A different psychology applies. “The space community has similarities to sea faring communities,” says Professor Pace. “The ocean is hostile enough as it is. You don’t want to go out of your way to make it more hostile. You want to survive.” Anderson says astronauts don’t like disunity. “It’s disappointing to me that my country said it would sanction Russia’s space programme. All those countries participating and keeping each other alive in space and doing great things — that’s important for the world to see.”
“Is there a lot of heat? Yes,” says Pace. “The station is not invulnerable. But it would be about the last thing to go in a war, because it’s in everyone’s interest to keep it going. It would be disappointing if the Russians pulled out early, because frankly one of two toilets is in the Russian section, so you don’t want to lose half your bath also.”
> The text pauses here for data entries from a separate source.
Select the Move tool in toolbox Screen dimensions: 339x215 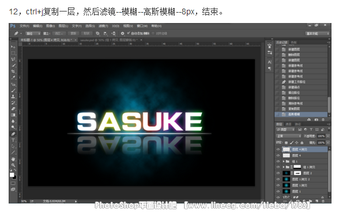click(13, 47)
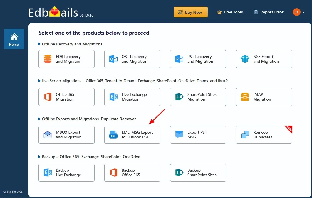Open the Free Tools menu
The height and width of the screenshot is (198, 312).
pos(230,12)
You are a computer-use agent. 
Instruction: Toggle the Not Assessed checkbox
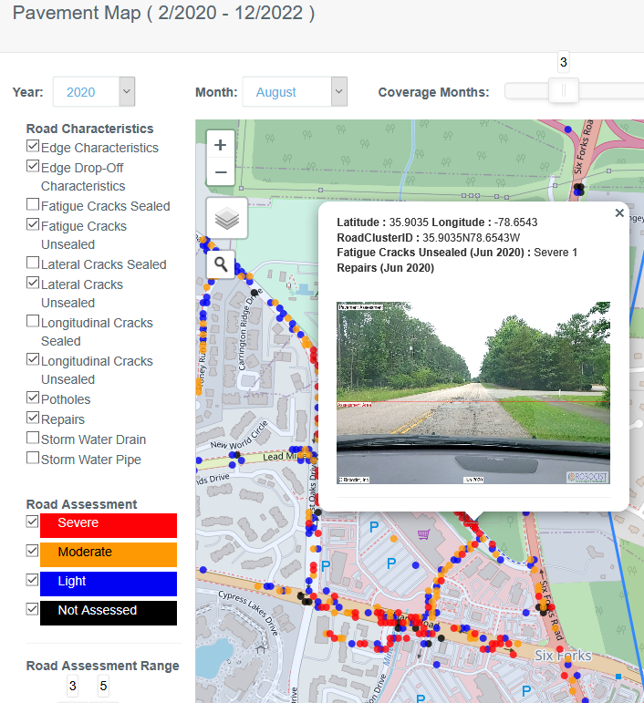[33, 609]
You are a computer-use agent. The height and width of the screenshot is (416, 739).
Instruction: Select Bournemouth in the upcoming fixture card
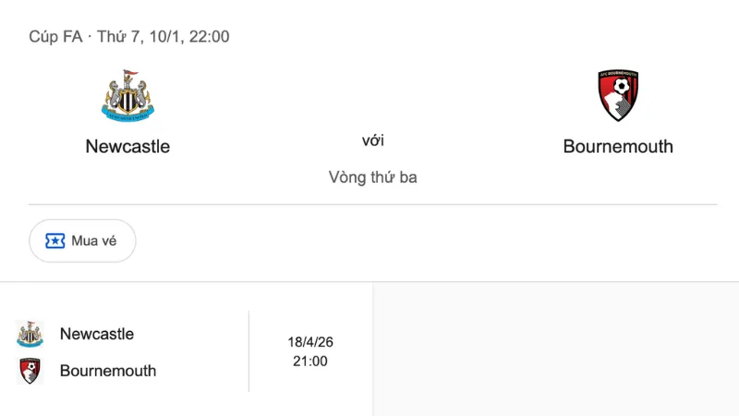[108, 371]
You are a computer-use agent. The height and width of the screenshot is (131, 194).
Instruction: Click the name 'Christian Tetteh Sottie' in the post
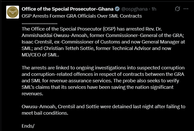(68, 48)
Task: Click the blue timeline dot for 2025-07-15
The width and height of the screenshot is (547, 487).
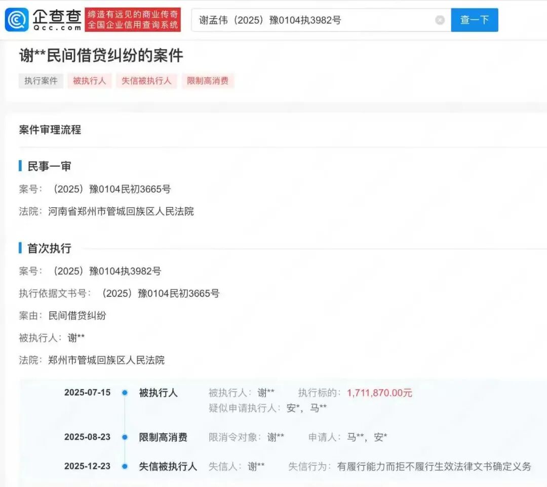Action: pos(126,393)
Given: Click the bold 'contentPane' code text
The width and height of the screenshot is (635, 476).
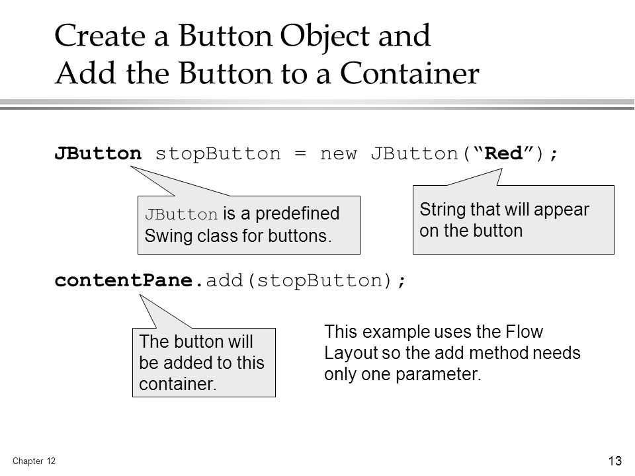Looking at the screenshot, I should pos(124,280).
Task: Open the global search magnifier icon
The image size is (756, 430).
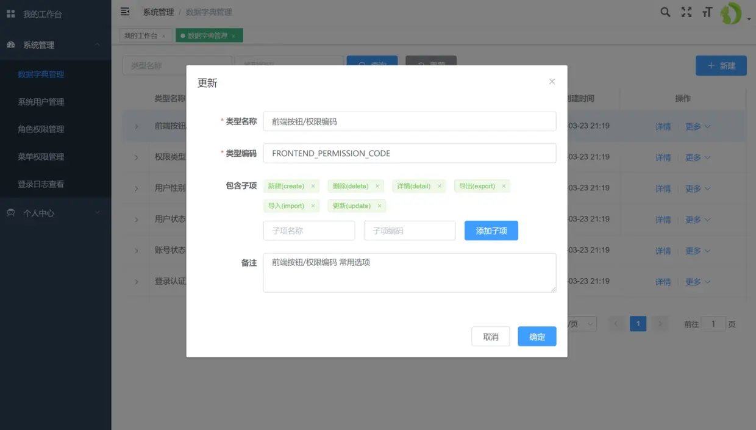Action: coord(665,12)
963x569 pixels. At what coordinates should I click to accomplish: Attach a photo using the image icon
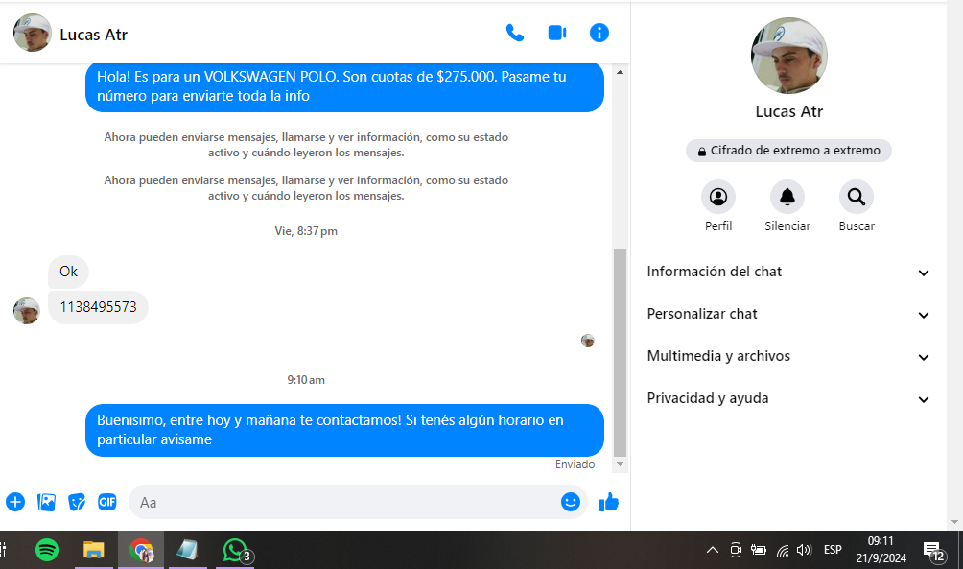[x=46, y=502]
The station is not invulnerable. But it would be about the last thing to go in a war
The ISS needs at least two astronauts on board to keep it going. Sleep is tricky. “You hear every sound,” says Anderson. And Russia’s cosmonauts have performed great feats of international cooperation, he notes. “One day Oleg came floating into the lab module and he looked at me and says, ‘Clay, the toilet isn’t working.’ Then he said, ‘Don’t eat.’ And I thought, damn, Oleg, I just had a big lunch. Long story short, I was able to use the Soyuz toilet.”
If Vande Hei is kept up in space he’ll have enough food, water and oxygen for months. But other pressures will tell. His parents would be one worry. “That’s anxiety, that’s real fear,” says Anderson. “Those are the real emotions that steely eyed astronauts aren’t supposed to deal with. But we do. One of the things I most looked forward to was holding my mum’s hand again, and being able to tell her I loved her.” She died of lung cancer three weeks after he returned to Earth. “So imagine me being up there, and this Ukrainian craziness, and my mother has lung cancer and I’m going to be stuck up there for two more months.”
Above all, space farers like to fix things, not break them. Which is why Professor Pace thinks that a solution will be found.
“Remember what they say in the movie The Martian?”, he says. “You solve problem after problem after problem, and if you solve enough problems you get to come home.”